On Wednesday, JSE-listed building material company Cashbuild reported a sharp drop in earnings in the half-year to December as consumers cut back on new building projects and renovations, and it warned that trading for the rest of its 2023 financial period will remain subdued. Cashbuild said subsequent to the half-year period, group revenue for the first six weeks of this year is 8% lower than the prior year’s comparative period.
In February Italtile also reported a decline in profits for the six months to December for similar reasons.
During the pandemic, when consumers were housebound, Cashbuild, along with competitors, enjoyed a boom as those working from home and benefitting from lower interest rates spent money on refurbishing.
Chris Gilmour, an investment analyst at Salmour Research, said traditionally the do-it-yourself (DIY) market benefited when the housing market was in the doldrums.
“DIY did well during the pandemic but now as [people] return to the office, that has evaporated,” he said.
Italtile said in a statement when it released its half-year results two weeks ago that foot traffic and transaction numbers across the industry have declined “to lower levels than pre-pandemic, which is largely a function of difficult economic conditions and unwinding of the pandemic-related home improvement boom”.

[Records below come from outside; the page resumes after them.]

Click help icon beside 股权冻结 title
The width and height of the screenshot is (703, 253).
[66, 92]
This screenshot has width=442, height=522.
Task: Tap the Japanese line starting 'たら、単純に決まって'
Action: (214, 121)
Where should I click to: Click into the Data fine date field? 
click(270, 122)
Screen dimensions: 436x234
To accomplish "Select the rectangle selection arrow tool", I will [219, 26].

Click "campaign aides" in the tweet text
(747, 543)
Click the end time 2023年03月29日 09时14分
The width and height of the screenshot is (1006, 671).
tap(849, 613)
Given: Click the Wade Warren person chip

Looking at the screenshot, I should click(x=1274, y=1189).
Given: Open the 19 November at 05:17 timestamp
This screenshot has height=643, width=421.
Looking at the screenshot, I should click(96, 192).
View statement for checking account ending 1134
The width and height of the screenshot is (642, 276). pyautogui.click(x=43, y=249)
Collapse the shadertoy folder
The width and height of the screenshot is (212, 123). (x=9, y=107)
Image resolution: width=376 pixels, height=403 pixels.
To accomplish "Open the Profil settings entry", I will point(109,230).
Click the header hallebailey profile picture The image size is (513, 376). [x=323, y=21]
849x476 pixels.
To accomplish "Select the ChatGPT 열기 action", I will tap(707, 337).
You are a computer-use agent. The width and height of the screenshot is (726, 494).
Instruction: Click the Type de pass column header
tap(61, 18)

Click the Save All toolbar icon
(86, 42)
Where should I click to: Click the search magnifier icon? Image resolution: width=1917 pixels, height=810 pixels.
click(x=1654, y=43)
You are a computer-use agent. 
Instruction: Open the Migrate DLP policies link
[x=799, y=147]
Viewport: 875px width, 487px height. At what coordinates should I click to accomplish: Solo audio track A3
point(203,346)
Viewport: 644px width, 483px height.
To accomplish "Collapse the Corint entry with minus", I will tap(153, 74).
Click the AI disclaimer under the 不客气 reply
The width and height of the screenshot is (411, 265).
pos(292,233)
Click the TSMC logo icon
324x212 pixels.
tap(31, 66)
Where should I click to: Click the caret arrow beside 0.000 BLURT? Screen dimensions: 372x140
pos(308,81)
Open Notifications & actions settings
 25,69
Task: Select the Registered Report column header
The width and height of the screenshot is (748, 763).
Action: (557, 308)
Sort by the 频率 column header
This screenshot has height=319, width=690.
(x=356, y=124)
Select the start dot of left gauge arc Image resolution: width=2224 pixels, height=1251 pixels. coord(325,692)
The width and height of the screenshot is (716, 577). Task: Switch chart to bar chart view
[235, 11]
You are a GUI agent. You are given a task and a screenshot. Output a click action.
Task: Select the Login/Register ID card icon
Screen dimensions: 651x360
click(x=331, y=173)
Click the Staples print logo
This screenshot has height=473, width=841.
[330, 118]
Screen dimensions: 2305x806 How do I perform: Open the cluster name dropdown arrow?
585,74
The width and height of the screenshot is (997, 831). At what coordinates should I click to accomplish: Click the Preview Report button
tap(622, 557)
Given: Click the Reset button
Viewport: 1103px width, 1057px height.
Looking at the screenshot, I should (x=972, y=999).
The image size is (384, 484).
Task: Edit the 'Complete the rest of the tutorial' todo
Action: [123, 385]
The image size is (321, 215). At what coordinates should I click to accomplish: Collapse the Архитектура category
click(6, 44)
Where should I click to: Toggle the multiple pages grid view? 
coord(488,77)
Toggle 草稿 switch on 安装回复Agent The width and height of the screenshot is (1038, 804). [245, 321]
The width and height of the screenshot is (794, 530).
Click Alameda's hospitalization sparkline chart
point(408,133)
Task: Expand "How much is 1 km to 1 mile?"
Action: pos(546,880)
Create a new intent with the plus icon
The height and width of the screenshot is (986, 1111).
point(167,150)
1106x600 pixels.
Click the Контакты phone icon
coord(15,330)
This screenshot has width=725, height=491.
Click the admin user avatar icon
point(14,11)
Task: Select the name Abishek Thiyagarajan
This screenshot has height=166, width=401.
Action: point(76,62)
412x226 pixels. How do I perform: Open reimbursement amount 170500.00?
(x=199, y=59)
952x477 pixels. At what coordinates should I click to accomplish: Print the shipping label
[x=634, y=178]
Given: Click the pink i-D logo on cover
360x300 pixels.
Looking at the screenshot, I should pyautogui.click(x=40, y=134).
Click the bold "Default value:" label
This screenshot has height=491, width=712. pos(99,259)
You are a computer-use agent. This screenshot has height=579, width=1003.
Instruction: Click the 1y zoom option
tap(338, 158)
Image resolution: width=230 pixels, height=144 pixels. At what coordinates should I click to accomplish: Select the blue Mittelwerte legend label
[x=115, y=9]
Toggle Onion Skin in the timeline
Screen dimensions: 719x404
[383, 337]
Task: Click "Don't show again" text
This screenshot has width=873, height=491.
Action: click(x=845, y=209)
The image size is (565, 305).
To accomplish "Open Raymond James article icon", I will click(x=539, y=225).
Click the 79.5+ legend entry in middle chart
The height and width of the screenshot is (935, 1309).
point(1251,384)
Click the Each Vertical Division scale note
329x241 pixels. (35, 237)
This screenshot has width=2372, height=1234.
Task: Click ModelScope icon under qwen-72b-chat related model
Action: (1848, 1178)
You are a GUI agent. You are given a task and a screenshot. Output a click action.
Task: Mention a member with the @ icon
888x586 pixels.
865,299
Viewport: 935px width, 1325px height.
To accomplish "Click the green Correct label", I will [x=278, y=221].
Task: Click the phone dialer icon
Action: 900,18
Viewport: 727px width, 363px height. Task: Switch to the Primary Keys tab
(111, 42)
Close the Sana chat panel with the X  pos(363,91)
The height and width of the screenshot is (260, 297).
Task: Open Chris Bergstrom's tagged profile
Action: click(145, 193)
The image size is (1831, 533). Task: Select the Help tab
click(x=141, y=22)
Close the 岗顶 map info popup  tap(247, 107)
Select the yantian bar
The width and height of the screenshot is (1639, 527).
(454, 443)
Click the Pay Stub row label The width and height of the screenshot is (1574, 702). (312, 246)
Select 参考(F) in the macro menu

Casparus Treurnicht, portfolio manager and research analyst at Gryphon Asset Management, said the prospect for building materials companies does not look good. “Commodity prices are falling and manufacturing output is faltering,” he said.
“Don’t expect people to earn big salary increases and bonuses over the foreseeable future. And this will spill over to the secondary and tertiary sectors (such as manufacturing, distribution and services).”
Cashbuild CEO Werner de Jager said the company is back to levels seen before Covid. “It’s been a tough period. Consumers are under extreme pressure and don’t have much money for building.”
He said products that recorded growth during the half year to December were paint, floor tiles and ceilings. “Typically items that indicate smaller projects,” he said.
Credit to shop at Cashbuild, which is offered by Nedbank, was also down, said De Jager. “Affordability criteria is the biggest reason why customers are not being approved,” he said.
However, retailer Pepkor, which owns building brands such as Timbercity and Tiletoria, said in the three months to December its companies “outperformed the market” based on an improved product range and product availability.
To protect its market share De Jager said in the next few months Cashbuild’s “focus will be on pricing as customers are under pressure”.
But Gilmour said Cashbuild was already very cheap, “so not much scope to cut prices here”, while Builders is a “lot more expensive, so they can still drop prices”. He said there is huge competition at the low end of the market.
Italtile said in the context of finite disposable income, consumers are increasingly cost-conscious and this is reflected by a marked responsiveness to promotions and deals as well as the trend to buy-down, which was most evident in brassware, adhesives and sanitaryware.
In addition to the lull in activity and decline in demand for hardware, Cashbuild is concerned about the increase in independent competitors and in unregulated, inferior products in the market, saying that it “will also continue to negatively impact our business”.
These include products such as corrugated iron with low zinc quantity, which De Jager said does not last long and will need to be replaced in the short run.
Some products don’t comply with regulations.
“It’s a difficult one because customers are under pressure and hence buying the products. It’s an impossible task to try and police it,” said De Jager.